Problem requirements:
Without pictures, repeat the lines of the entries from the one containing "Given: Click voter icon beside Uwe Krupp row" through the last, both ends included, and nothing else.

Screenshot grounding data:
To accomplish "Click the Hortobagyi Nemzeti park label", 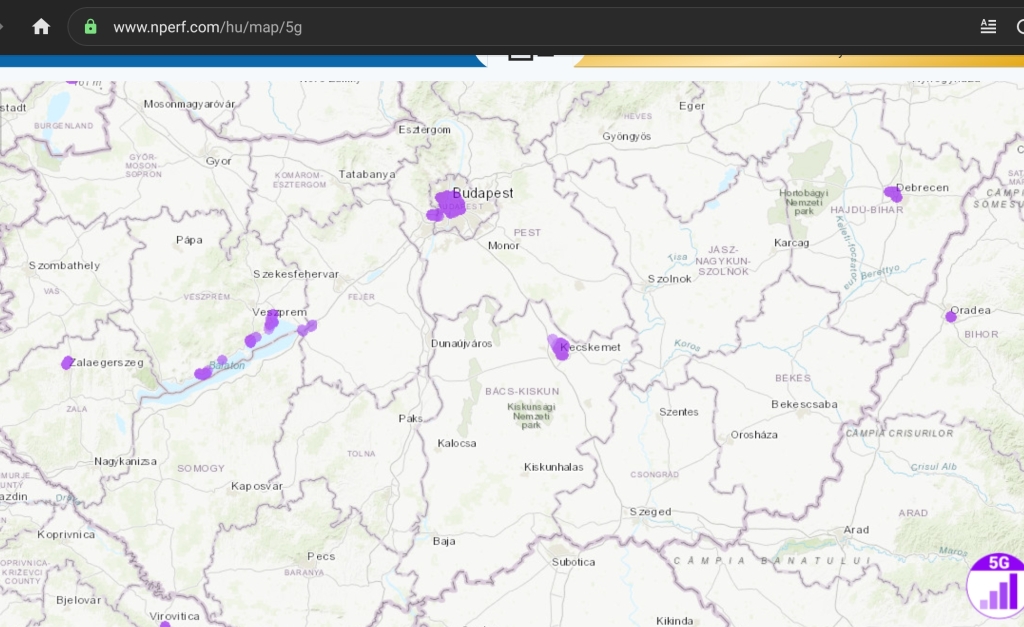I will (x=805, y=198).
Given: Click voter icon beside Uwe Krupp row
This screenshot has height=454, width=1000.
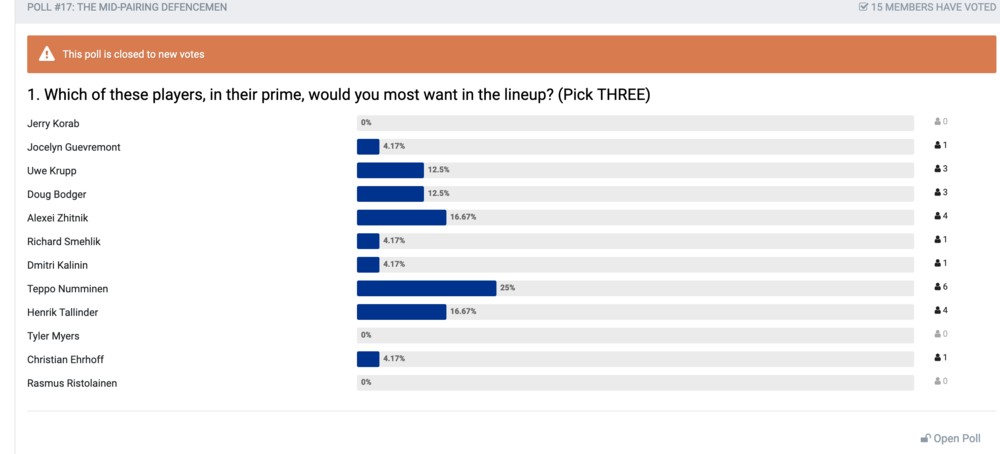Looking at the screenshot, I should (938, 169).
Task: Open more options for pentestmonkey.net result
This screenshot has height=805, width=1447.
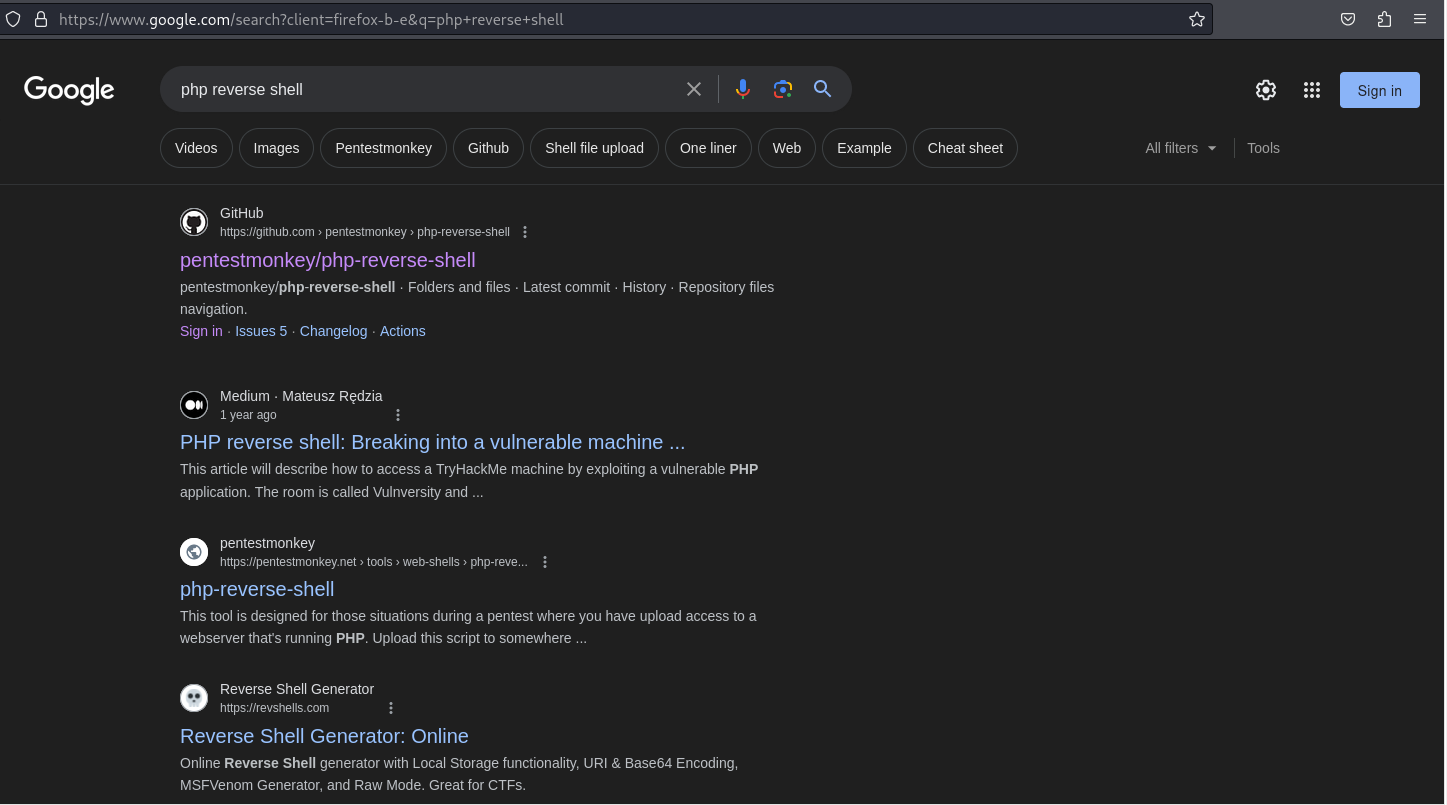Action: (x=545, y=562)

Result for this task:
Given: Click voter icon beside Uwe Krupp row
This screenshot has height=454, width=1000.
Looking at the screenshot, I should (938, 169).
Task: Open more options for pentestmonkey.net result
This screenshot has height=805, width=1447.
Action: (x=545, y=562)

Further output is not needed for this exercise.